Can anyone out there tell me wher I can find these rims. If you can email me at [email protected]. Thank you


----------



## ScarCrow28 (May 14, 2002)

i've never seen those b4, not too bad, in fact those would be great for my winter tire set. i like them! 

did you see how much at the dealer????


----------



## AaroNX (Jun 18, 2002)

Those are factorys from a classic SER and the NX's. Try a junk yard.


----------



## Doggy Daddy (Aug 21, 2002)

People tell me that I can get them form junk yards, but the thing is I live in Barbados an we have verY little SER`S and NX2000 here.....like under 5 of them are here. So I would gladly appreciate if there is anyone out there can get a set for me that are in good condition and I would import the rims from them.
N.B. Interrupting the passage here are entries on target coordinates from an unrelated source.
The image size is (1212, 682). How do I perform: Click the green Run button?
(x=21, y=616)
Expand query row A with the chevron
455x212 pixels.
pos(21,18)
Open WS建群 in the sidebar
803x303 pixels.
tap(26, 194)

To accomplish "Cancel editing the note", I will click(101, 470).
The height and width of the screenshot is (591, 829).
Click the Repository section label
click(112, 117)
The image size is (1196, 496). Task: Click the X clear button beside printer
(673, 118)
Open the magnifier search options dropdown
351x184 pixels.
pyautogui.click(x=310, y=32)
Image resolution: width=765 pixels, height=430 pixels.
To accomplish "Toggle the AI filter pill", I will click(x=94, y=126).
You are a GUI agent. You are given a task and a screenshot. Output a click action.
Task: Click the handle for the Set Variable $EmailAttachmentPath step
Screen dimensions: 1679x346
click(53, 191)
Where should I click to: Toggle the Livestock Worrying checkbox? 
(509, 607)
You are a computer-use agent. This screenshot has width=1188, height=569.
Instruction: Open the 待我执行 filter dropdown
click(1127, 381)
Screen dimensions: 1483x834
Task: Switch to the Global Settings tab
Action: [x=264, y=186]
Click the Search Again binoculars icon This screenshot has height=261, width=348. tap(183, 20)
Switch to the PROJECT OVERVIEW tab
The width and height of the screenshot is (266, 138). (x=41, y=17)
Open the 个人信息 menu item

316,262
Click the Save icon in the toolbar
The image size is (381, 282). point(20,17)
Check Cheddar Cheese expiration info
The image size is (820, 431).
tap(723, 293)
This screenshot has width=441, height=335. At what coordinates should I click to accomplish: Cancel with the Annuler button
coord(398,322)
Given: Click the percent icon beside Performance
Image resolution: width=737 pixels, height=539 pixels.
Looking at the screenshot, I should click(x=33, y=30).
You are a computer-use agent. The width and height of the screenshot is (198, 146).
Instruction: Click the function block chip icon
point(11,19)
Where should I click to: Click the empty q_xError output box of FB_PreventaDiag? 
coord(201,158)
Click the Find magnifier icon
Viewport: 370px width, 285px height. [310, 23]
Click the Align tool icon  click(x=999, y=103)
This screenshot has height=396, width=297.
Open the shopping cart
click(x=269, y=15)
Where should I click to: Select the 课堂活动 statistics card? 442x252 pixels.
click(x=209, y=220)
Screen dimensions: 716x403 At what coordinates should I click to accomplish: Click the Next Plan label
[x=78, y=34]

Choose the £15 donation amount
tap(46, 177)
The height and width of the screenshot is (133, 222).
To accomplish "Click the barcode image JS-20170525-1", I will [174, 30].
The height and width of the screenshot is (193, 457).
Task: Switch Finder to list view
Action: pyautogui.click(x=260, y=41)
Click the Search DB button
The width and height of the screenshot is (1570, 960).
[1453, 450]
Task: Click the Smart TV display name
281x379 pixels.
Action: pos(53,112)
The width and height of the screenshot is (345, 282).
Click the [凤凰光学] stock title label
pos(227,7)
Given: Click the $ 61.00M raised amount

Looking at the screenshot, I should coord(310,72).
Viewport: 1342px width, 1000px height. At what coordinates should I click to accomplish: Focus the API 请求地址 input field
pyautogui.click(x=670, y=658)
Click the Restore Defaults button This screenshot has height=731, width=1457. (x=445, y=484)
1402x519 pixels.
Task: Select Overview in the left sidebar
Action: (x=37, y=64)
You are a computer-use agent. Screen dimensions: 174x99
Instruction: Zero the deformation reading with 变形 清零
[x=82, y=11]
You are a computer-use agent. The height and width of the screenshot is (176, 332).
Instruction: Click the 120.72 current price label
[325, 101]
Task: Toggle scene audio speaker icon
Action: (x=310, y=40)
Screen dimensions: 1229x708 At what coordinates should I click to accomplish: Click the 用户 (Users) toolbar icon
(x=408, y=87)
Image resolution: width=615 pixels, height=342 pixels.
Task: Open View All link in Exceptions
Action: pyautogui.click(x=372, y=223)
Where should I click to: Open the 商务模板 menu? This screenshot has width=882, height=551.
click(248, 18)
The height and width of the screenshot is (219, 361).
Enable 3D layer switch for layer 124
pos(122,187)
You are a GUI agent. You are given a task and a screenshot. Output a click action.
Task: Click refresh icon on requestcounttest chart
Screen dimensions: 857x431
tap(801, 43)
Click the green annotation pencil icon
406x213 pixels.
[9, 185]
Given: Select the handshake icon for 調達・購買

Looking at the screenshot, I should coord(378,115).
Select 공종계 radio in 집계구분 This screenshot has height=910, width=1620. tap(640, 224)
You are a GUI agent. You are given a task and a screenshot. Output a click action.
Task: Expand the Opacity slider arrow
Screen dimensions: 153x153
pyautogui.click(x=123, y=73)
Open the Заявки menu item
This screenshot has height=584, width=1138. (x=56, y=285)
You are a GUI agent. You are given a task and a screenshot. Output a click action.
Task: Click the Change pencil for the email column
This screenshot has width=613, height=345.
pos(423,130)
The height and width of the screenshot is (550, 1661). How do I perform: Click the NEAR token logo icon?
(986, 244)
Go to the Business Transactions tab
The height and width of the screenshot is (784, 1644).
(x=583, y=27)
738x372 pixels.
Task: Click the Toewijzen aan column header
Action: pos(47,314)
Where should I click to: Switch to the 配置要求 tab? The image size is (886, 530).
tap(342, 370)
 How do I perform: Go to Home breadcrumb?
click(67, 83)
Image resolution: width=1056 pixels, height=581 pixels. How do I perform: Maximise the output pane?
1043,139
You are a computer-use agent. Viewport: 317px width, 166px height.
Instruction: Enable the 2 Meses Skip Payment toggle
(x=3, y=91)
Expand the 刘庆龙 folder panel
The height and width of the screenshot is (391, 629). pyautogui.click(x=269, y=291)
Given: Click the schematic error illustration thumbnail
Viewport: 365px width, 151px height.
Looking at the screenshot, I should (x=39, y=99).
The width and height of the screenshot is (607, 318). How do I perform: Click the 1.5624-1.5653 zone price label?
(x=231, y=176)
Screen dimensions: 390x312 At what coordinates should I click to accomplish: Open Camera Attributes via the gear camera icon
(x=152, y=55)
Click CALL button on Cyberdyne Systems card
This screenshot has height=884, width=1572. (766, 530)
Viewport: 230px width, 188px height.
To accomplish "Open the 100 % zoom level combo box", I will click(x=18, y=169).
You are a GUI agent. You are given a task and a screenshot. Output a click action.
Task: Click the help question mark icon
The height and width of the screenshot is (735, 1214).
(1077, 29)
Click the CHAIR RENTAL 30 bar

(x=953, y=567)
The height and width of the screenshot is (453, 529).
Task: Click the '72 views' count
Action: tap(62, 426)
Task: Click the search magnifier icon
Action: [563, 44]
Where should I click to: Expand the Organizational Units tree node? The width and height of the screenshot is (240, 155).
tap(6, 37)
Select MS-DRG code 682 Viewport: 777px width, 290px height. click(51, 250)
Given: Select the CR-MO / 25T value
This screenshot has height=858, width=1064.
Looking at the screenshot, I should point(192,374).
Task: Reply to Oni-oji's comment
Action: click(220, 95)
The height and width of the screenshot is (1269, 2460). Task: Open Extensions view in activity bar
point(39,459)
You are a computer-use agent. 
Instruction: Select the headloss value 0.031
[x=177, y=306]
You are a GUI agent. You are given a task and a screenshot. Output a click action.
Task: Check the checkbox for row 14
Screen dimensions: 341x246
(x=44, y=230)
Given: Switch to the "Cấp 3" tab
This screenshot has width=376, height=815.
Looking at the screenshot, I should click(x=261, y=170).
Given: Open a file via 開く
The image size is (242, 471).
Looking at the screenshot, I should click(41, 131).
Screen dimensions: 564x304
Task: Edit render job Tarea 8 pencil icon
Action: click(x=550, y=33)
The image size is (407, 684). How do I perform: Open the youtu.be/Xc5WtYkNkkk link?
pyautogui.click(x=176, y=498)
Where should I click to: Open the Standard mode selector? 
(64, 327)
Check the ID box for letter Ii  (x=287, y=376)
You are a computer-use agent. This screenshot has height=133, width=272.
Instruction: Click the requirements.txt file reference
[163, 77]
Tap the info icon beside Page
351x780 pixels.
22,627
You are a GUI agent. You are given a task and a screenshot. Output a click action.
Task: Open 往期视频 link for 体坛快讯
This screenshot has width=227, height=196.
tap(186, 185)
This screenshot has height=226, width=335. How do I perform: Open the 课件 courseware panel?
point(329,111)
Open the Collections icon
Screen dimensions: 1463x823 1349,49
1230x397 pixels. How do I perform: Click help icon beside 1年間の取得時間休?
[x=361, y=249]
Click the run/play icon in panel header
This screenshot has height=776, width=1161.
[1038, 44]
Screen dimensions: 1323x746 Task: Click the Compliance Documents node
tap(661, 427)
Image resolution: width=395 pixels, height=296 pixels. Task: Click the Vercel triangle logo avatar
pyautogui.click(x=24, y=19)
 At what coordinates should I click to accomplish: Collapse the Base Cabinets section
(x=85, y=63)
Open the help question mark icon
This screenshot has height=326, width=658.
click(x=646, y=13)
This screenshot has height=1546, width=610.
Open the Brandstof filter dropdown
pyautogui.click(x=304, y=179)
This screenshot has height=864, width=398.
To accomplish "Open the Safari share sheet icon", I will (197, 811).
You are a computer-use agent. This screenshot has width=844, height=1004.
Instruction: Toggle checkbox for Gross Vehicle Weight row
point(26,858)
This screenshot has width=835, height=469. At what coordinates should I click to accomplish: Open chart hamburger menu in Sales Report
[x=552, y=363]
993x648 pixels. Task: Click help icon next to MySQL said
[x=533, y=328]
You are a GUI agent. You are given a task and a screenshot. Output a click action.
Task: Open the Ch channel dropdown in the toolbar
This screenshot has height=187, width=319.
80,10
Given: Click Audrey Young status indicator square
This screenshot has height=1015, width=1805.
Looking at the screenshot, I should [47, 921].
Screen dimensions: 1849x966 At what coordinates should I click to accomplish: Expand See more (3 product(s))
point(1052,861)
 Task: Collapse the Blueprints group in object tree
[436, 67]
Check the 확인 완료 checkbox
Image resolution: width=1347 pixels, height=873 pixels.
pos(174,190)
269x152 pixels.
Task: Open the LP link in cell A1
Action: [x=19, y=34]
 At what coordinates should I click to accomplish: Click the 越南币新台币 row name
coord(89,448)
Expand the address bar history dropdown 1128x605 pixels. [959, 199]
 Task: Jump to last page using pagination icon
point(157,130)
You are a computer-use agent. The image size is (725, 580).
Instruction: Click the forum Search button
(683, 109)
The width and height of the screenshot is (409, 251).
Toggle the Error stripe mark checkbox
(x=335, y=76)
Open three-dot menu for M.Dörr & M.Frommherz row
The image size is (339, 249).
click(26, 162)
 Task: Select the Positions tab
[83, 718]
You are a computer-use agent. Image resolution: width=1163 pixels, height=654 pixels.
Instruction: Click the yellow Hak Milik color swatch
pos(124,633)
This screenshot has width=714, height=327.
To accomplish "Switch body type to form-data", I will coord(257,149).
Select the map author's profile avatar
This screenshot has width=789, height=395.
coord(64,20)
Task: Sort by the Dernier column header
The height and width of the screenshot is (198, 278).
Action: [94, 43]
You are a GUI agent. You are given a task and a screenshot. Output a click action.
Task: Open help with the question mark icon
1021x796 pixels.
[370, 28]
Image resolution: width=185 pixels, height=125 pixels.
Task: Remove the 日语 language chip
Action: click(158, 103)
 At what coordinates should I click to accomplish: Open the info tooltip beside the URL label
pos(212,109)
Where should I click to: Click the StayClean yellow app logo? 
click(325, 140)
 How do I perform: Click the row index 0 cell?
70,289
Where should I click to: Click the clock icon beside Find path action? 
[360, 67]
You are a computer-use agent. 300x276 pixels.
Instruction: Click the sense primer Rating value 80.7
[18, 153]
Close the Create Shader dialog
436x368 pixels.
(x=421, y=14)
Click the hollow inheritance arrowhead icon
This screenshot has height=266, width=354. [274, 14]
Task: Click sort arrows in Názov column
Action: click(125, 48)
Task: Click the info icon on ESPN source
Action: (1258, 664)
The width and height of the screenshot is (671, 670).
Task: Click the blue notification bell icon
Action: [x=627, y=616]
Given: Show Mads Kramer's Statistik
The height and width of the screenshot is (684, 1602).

THANKS GUYS, PLEASE HELP ME OUT.


----------



## AaroNX (Jun 18, 2002)

OK I understand your position. Go here and put an ad in the classifieds. Someone should help you there.
http://64.146.50.250/index.php?s=


----------



## blownb310 (Jun 10, 2002)

Those wheels only came on the NX2000, not an SE-R. That makes them even tougher to find.


----------



## AaroNX (Jun 18, 2002)

They came on NX2000 and GTI-R's. My bad wasn't paying attention. I only have two of mine left and they have slicks on them.


----------



## Doggy Daddy (Aug 21, 2002)

Are you using the ones that are on slicks if you are you can sell me them.


----------



## AaroNX (Jun 18, 2002)

Actually my friend is using them. Sorry.


----------